### WORK TO COMPLETE:
The answer should contain each record below, repeated exactly.

Stored data entries
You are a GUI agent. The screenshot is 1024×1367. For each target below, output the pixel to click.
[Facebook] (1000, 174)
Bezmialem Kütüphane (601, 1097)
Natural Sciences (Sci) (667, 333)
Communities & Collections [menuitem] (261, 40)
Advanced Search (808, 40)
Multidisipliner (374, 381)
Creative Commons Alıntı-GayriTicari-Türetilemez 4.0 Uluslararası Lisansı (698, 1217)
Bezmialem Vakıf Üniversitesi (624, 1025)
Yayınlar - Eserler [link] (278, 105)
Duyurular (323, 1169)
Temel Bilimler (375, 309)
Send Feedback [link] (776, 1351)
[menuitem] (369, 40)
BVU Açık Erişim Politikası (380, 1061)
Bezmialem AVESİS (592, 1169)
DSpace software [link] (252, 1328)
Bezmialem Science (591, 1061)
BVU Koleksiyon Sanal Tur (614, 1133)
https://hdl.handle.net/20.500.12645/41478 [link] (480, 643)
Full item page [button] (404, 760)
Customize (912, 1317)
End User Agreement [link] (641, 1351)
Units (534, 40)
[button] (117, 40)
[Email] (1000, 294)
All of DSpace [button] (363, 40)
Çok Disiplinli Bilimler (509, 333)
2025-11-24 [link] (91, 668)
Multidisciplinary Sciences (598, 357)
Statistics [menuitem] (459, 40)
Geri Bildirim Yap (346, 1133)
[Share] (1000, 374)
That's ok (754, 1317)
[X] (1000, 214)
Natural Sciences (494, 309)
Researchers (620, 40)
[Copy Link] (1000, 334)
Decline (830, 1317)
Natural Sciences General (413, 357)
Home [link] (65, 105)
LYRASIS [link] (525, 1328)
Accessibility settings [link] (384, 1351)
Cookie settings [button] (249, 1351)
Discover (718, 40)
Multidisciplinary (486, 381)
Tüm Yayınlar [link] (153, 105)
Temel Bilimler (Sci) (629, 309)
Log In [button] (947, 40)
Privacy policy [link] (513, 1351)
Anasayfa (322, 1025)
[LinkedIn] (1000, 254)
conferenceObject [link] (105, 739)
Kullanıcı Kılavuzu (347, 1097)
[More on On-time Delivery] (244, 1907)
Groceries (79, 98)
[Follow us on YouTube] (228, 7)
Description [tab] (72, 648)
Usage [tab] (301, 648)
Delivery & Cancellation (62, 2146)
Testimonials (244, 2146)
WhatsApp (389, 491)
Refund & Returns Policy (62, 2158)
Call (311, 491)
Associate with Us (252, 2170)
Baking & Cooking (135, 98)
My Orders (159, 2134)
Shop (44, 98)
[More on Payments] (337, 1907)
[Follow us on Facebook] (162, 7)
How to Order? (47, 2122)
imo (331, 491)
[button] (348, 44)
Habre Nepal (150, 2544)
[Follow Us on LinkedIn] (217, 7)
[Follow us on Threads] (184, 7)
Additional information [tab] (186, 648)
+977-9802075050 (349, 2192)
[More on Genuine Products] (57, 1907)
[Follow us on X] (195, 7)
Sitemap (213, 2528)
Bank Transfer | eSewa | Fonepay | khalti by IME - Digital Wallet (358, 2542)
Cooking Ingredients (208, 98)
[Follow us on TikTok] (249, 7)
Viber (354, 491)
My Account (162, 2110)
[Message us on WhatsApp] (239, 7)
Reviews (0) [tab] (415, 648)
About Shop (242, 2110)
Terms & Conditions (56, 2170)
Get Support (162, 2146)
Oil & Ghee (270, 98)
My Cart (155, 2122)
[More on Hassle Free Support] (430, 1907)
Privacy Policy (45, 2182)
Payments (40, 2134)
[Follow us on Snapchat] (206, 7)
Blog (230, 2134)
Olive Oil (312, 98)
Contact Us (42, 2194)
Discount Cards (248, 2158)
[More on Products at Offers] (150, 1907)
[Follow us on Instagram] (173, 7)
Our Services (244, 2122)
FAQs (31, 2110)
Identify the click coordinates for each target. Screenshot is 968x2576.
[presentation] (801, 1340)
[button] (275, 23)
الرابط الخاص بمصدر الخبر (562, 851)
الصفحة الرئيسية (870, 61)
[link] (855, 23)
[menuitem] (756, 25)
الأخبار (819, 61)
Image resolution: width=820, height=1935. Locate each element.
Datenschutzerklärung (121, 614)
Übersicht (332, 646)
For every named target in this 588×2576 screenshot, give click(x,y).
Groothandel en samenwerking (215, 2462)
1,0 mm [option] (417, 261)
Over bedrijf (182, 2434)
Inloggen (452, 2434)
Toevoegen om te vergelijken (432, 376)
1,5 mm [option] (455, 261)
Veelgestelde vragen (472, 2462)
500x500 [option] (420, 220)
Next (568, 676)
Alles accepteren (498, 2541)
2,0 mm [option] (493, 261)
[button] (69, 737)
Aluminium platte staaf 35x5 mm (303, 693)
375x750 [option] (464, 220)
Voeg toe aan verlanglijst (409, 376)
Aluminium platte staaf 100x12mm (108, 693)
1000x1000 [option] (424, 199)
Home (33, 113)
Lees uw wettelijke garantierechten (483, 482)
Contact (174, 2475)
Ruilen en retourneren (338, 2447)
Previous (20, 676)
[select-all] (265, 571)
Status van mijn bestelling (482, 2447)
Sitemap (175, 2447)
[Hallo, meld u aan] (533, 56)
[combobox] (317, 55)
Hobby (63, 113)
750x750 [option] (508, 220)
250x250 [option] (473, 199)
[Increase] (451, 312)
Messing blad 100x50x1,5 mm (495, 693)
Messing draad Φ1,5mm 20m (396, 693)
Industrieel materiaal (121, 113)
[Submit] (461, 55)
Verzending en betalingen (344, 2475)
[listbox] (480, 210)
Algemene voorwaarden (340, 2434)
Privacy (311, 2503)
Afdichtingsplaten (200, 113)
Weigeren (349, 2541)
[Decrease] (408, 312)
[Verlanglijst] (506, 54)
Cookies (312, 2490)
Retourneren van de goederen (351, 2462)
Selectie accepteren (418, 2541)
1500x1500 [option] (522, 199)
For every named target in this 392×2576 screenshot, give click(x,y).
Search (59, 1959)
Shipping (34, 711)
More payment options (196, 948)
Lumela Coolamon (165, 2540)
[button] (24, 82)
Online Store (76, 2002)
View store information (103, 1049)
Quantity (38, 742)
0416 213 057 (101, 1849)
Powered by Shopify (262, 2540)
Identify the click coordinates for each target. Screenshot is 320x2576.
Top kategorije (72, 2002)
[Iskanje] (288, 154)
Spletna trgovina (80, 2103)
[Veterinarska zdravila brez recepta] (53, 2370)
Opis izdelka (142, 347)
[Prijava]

### TASK SOLUTION:
You are a GUI agent. The screenshot is 1024×1367. For each target below, output the pixel to click.
[Facebook] (1000, 174)
Bezmialem Kütüphane (601, 1097)
Natural Sciences (Sci) (667, 333)
Communities & Collections [menuitem] (261, 40)
Advanced Search (808, 40)
Multidisipliner (374, 381)
Creative Commons Alıntı-GayriTicari-Türetilemez 4.0 Uluslararası Lisansı (698, 1217)
Bezmialem Vakıf Üniversitesi (624, 1025)
Yayınlar - Eserler [link] (278, 105)
Duyurular (323, 1169)
Temel Bilimler (375, 309)
Send Feedback [link] (776, 1351)
[menuitem] (369, 40)
BVU Açık Erişim Politikası (380, 1061)
Bezmialem AVESİS (592, 1169)
DSpace software [link] (252, 1328)
Bezmialem Science (591, 1061)
BVU Koleksiyon Sanal Tur (614, 1133)
https://hdl.handle.net/20.500.12645/41478 [link] (480, 643)
Full item page [button] (404, 760)
Customize (912, 1317)
End User Agreement [link] (641, 1351)
Units (534, 40)
[button] (117, 40)
[Email] (1000, 294)
All of DSpace [button] (363, 40)
Çok Disiplinli Bilimler (509, 333)
2025-11-24 [link] (91, 668)
Multidisciplinary Sciences (598, 357)
Statistics [menuitem] (459, 40)
Geri Bildirim Yap (346, 1133)
[Share] (1000, 374)
That's ok (754, 1317)
[X] (1000, 214)
Natural Sciences (494, 309)
Researchers (620, 40)
[Copy Link] (1000, 334)
Decline (830, 1317)
Natural Sciences General (413, 357)
Home [link] (65, 105)
LYRASIS [link] (525, 1328)
Accessibility settings [link] (384, 1351)
Cookie settings [button] (249, 1351)
Discover (718, 40)
Multidisciplinary (486, 381)
Tüm Yayınlar [link] (153, 105)
Temel Bilimler (Sci) (629, 309)
Log In [button] (947, 40)
Privacy policy [link] (513, 1351)
Anasayfa (322, 1025)
[LinkedIn] (1000, 254)
conferenceObject [link] (105, 739)
Kullanıcı Kılavuzu (347, 1097)
[More on On-time Delivery] (244, 1907)
Groceries (79, 98)
[Follow us on YouTube] (228, 7)
Description [tab] (72, 648)
Usage [tab] (301, 648)
Delivery & Cancellation (62, 2146)
Testimonials (244, 2146)
WhatsApp (389, 491)
Refund & Returns Policy (62, 2158)
Call (311, 491)
Associate with Us (252, 2170)
Baking & Cooking (135, 98)
My Orders (159, 2134)
Shop (44, 98)
[More on Payments] (337, 1907)
[Follow us on Facebook] (162, 7)
How to Order? (47, 2122)
imo (331, 491)
[button] (348, 44)
Habre Nepal (150, 2544)
[Follow Us on LinkedIn] (217, 7)
[Follow us on Threads] (184, 7)
Additional information [tab] (186, 648)
+977-9802075050 (349, 2192)
[More on Genuine Products] (57, 1907)
[Follow us on X] (195, 7)
Sitemap (213, 2528)
Bank Transfer | eSewa | Fonepay | khalti by IME - Digital Wallet (358, 2542)
Cooking Ingredients (208, 98)
[Follow us on TikTok] (249, 7)
Viber (354, 491)
My Account (162, 2110)
[Message us on WhatsApp] (239, 7)
Reviews (0) [tab] (415, 648)
About Shop (242, 2110)
Terms & Conditions (56, 2170)
Get Support (162, 2146)
Oil & Ghee (270, 98)
My Cart (155, 2122)
[More on Hassle Free Support] (430, 1907)
Privacy Policy (45, 2182)
Payments (40, 2134)
[Follow us on Snapchat] (206, 7)
Blog (230, 2134)
Olive Oil (312, 98)
Contact Us (42, 2194)
Discount Cards (248, 2158)
[More on Products at Offers] (150, 1907)
[Follow us on Instagram] (173, 7)
Our Services (244, 2122)
FAQs (31, 2110)
Identify the click coordinates for each target. Screenshot is 968x2576.
[presentation] (801, 1340)
[button] (275, 23)
الرابط الخاص بمصدر الخبر (562, 851)
الصفحة الرئيسية (870, 61)
[link] (855, 23)
[menuitem] (756, 25)
الأخبار (819, 61)
Image resolution: width=820, height=1935. Locate each element.
Datenschutzerklärung (121, 614)
Übersicht (332, 646)
For every named target in this 588×2576 screenshot, give click(x,y).
Groothandel en samenwerking (215, 2462)
1,0 mm [option] (417, 261)
Over bedrijf (182, 2434)
Inloggen (452, 2434)
Toevoegen om te vergelijken (432, 376)
1,5 mm [option] (455, 261)
Veelgestelde vragen (472, 2462)
500x500 [option] (420, 220)
Next (568, 676)
Alles accepteren (498, 2541)
2,0 mm [option] (493, 261)
[button] (69, 737)
Aluminium platte staaf 35x5 mm (303, 693)
375x750 [option] (464, 220)
Voeg toe aan verlanglijst (409, 376)
Aluminium platte staaf 100x12mm (108, 693)
1000x1000 [option] (424, 199)
Home (33, 113)
Lees uw wettelijke garantierechten (483, 482)
Contact (174, 2475)
Ruilen en retourneren (338, 2447)
Previous (20, 676)
[select-all] (265, 571)
Status van mijn bestelling (482, 2447)
Sitemap (175, 2447)
[Hallo, meld u aan] (533, 56)
[combobox] (317, 55)
Hobby (63, 113)
750x750 [option] (508, 220)
250x250 [option] (473, 199)
[Increase] (451, 312)
Messing blad 100x50x1,5 mm (495, 693)
Messing draad Φ1,5mm 20m (396, 693)
Industrieel materiaal (121, 113)
[Submit] (461, 55)
Verzending en betalingen (344, 2475)
[listbox] (480, 210)
Algemene voorwaarden (340, 2434)
Privacy (311, 2503)
Afdichtingsplaten (200, 113)
Weigeren (349, 2541)
[Decrease] (408, 312)
[Verlanglijst] (506, 54)
Cookies (312, 2490)
Retourneren van de goederen (351, 2462)
Selectie accepteren (418, 2541)
1500x1500 [option] (522, 199)
For every named target in this 392×2576 screenshot, give click(x,y).
Search (59, 1959)
Shipping (34, 711)
More payment options (196, 948)
Lumela Coolamon (165, 2540)
[button] (24, 82)
Online Store (76, 2002)
View store information (103, 1049)
Quantity (38, 742)
0416 213 057 (101, 1849)
Powered by Shopify (262, 2540)
Identify the click coordinates for each target. Screenshot is 320x2576.
Top kategorije (72, 2002)
[Iskanje] (288, 154)
Spletna trgovina (80, 2103)
[Veterinarska zdravila brez recepta] (53, 2370)
Opis izdelka (142, 347)
[Prijava]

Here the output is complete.